Kanthapura

Kanthapura Symbols, Allegory and Motifs

Symbol: Kenchamma the Goddess

In the Kanthapura village, the Kenchamma goddess is the symbol of divine and spiritual power. The goddess is believed to have killed all the demons that troubled the people. The villagers think that the Kenchamma goddess is sent from heaven to look after the spiritual wellbeing of the people. The narrator writes, “Kenchamma is our goddess. Great and bounteous is she. She killed demon ages, ages ago, a demon that had come to ask our young sons as food and young women as wives. Kenchamma came from the heavens—it was the sage Tripura who had made penances to bring her down" (2).

Symbol: The Demon

The narrator tends to symbolize the dark forces that are making the people suffer via the demon. For instance, rain fails to come due to the demon’s influence on people. However, the goddess is more powerful than the demon. When people confess their wrongdoings to the goddess, she forgives them and cries. When she cries, it rains and all people become happy. The demon is said to be defeated by the goddess who wants the sons and young women of the land to be secure and serve their purpose, and the demon wants to eat the young sons and make young women his wives but this does not happen because the goddess protects her people.

Symbol: Khadi

When Moorthy is converted to Gandhism, "he threw out his foreign clothes and his foreign books into the fire" (34). The clothes are a symbol of British rule, and, by contrast, khadi is a symbol of Indian self-reliance.

Symbol: The Skeffington Gate

The Skeffington Gate is a powerful symbol of the division of power between British and Indian, of foreign rule and self-rule. It is a physical object that separates and respects the larger, intangible modes of separation. An example of its power in the text is when the Godaveri coolies walked inside it and the maistri "banged the gate behind him and they all walked up" (46)—they ceased to have any independence.

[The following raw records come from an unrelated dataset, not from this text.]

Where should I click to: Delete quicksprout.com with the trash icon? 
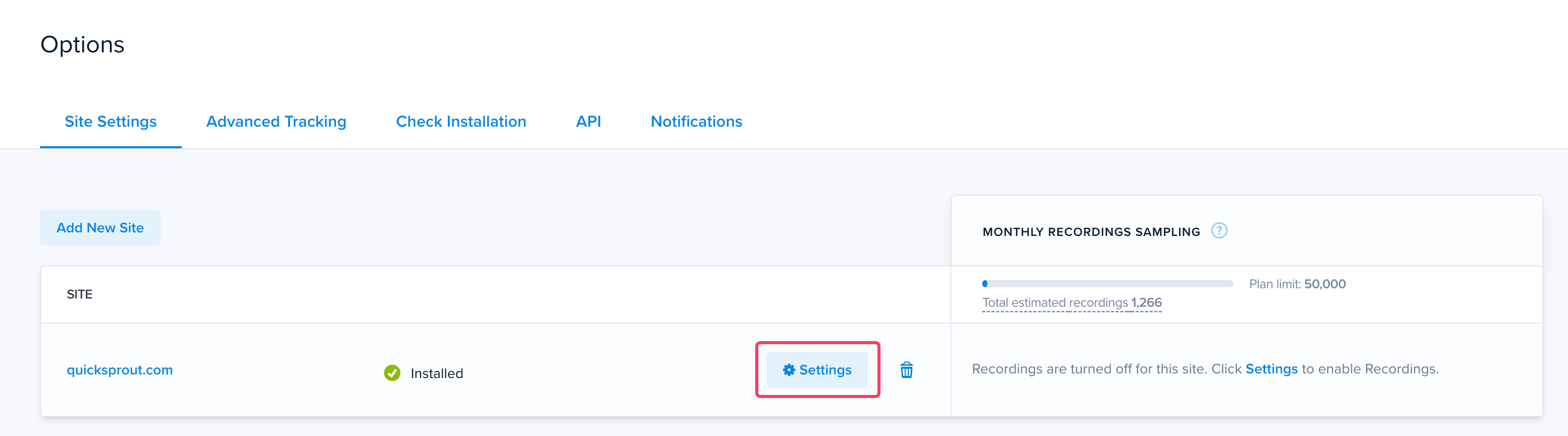(x=906, y=370)
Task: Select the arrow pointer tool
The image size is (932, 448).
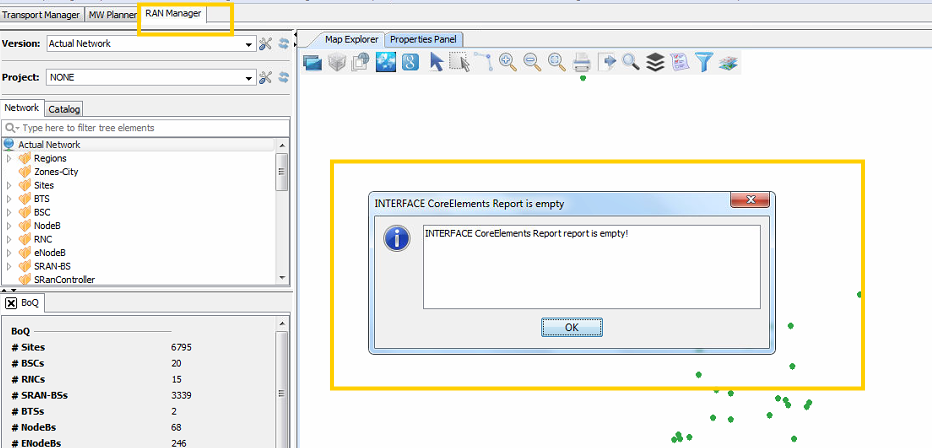Action: 436,62
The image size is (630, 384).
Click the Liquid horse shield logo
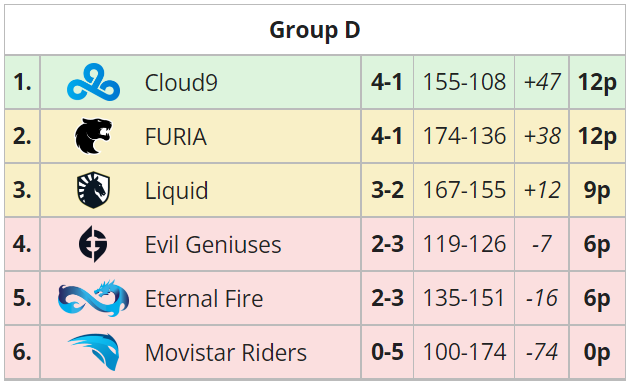coord(93,190)
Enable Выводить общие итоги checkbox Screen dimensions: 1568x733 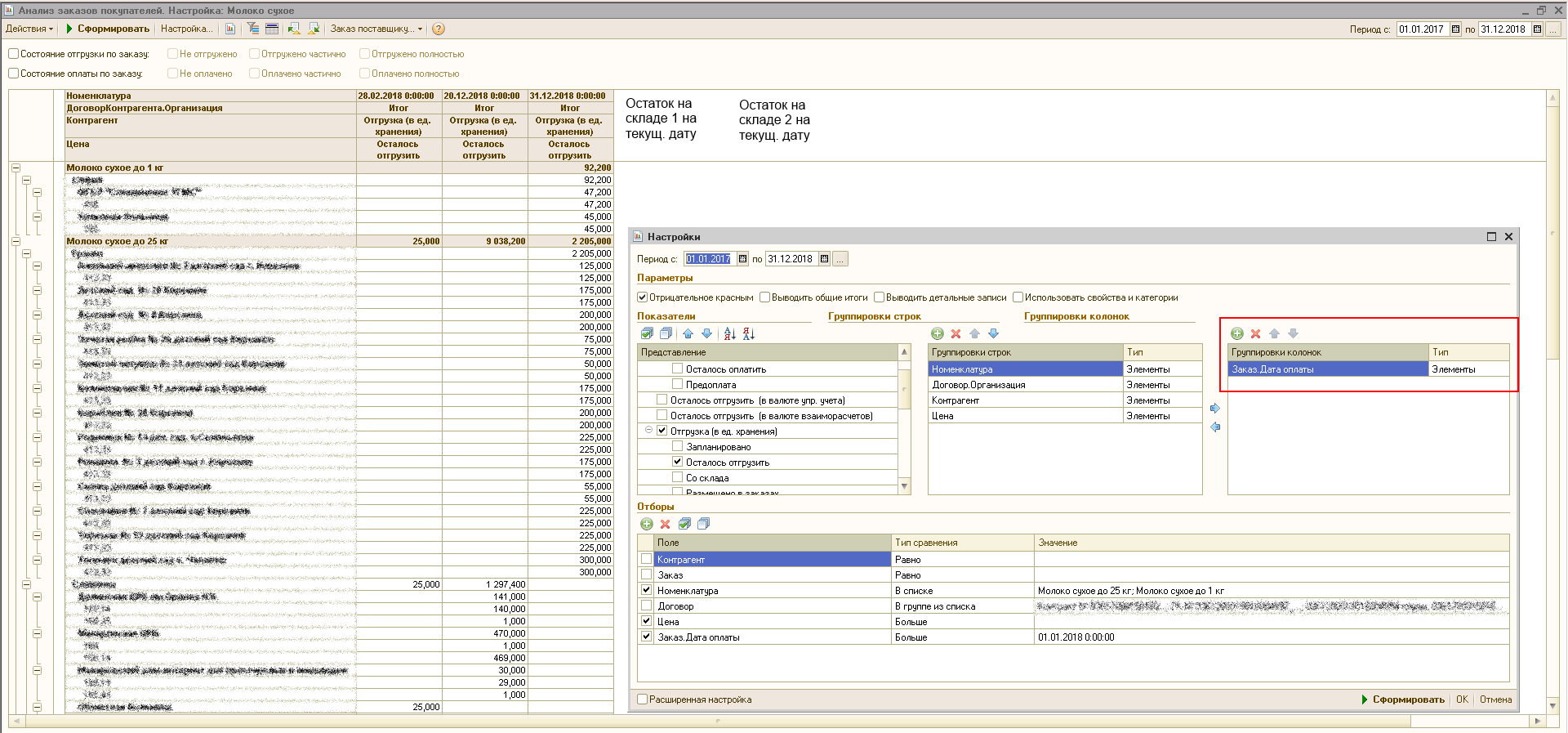pyautogui.click(x=765, y=297)
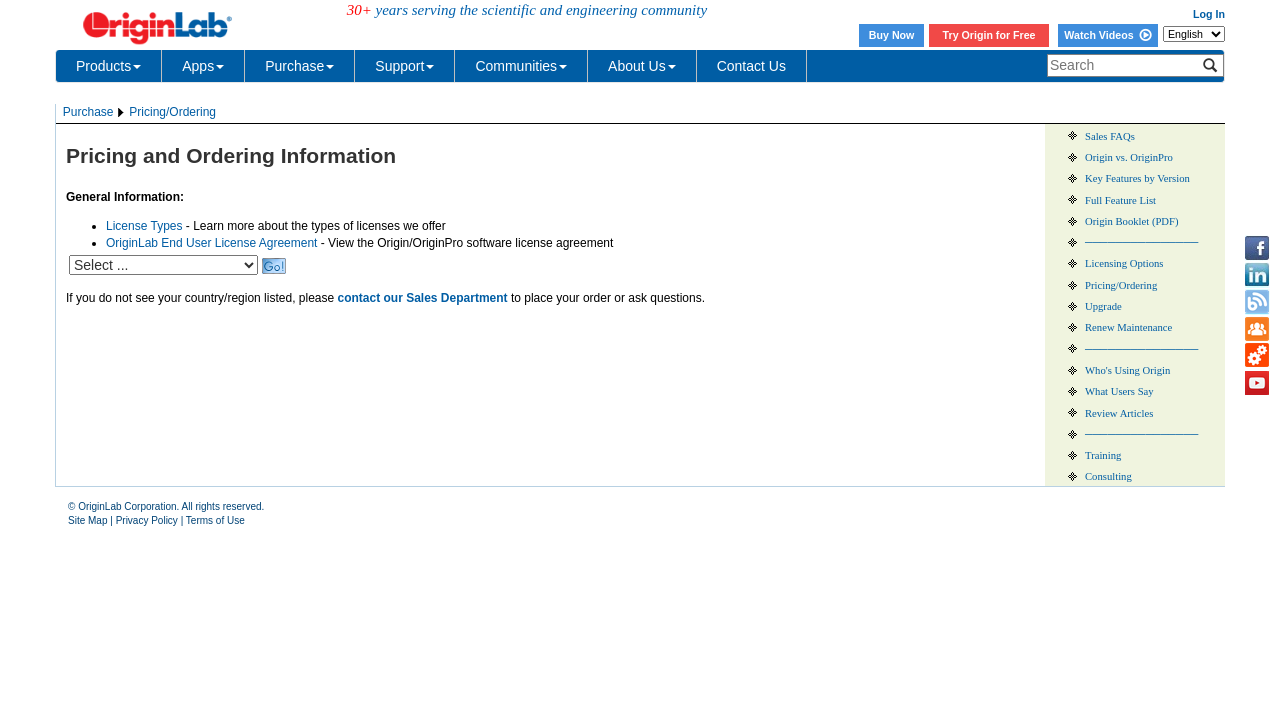The image size is (1280, 720).
Task: Open the YouTube social icon
Action: click(1256, 383)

Symbol: Crossing the Threshold

Moorthy does what no one else in Kanthapura had dared to do—cross the threshold of a Pariah house. When he does so, "the room seems to shake and all the gods and all the manes of heaven seem to cry out against him" (71). This is because Moorthy isn't just walking into a home he's never been to before, or a home of someone from a lower class. He is trespassing one of the most sacred boundaries of Indian society, showing that he has a different conception of the value of human life.